After locating the line that contains "パーマリンク (926, 1027)" in the listing below, write out that line and every following line exactly, with no other output.

· · · · ·

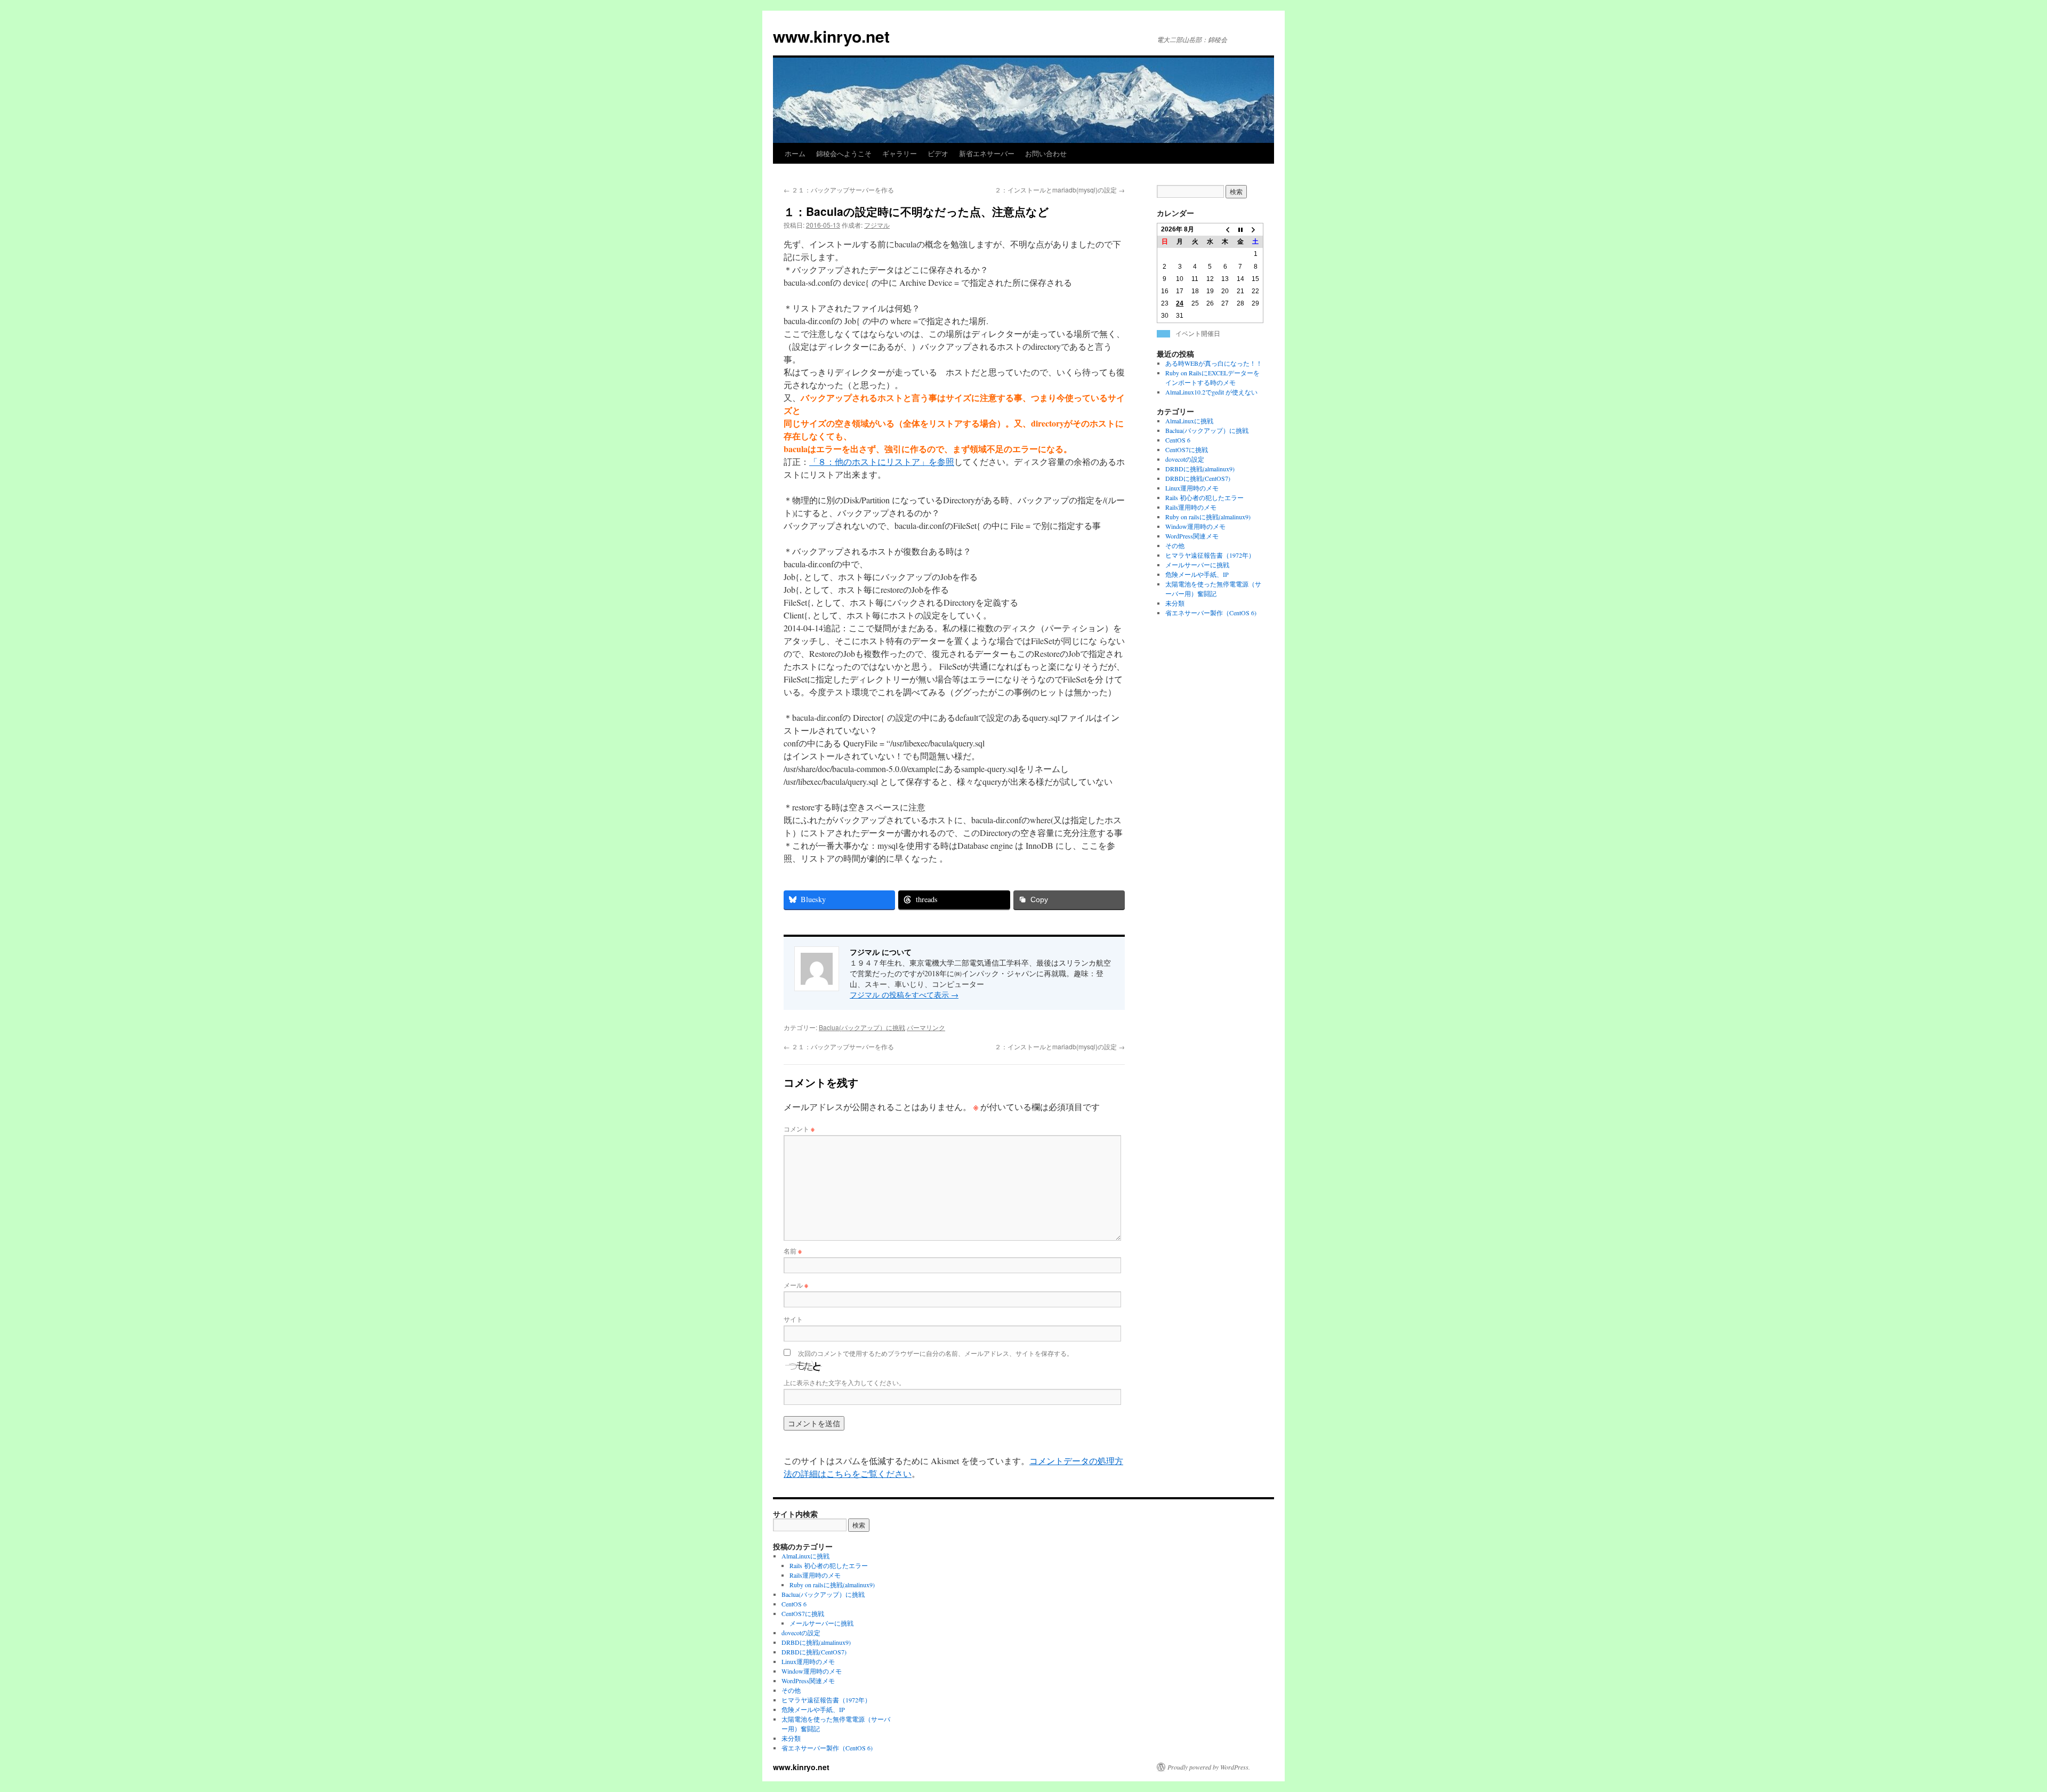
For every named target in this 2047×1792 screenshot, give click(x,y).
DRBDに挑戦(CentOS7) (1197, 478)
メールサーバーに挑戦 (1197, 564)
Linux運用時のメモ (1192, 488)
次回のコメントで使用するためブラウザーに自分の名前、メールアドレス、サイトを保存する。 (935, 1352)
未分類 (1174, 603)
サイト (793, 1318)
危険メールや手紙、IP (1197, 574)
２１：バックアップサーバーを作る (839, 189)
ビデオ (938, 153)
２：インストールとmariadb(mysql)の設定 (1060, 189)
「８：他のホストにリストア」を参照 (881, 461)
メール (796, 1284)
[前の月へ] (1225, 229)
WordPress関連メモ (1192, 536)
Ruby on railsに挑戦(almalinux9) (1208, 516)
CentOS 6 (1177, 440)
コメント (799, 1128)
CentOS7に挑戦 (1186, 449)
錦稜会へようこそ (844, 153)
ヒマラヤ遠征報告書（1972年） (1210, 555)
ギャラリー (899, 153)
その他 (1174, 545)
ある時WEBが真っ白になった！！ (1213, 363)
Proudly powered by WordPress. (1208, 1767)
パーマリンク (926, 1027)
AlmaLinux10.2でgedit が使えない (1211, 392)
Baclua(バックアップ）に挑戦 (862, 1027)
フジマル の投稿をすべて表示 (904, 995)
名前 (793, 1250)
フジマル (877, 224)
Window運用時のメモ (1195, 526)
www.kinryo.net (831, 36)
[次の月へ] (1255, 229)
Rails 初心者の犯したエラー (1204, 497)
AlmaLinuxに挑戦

· · · · ·

Result of the exercise:
パーマリンク (926, 1027)
AlmaLinux10.2でgedit が使えない (1211, 392)
Baclua(バックアップ）に挑戦 (862, 1027)
フジマル の投稿をすべて表示 (904, 995)
名前 (793, 1250)
フジマル (877, 224)
Window運用時のメモ (1195, 526)
www.kinryo.net (831, 36)
[次の月へ] (1255, 229)
Rails 初心者の犯したエラー (1204, 497)
AlmaLinuxに挑戦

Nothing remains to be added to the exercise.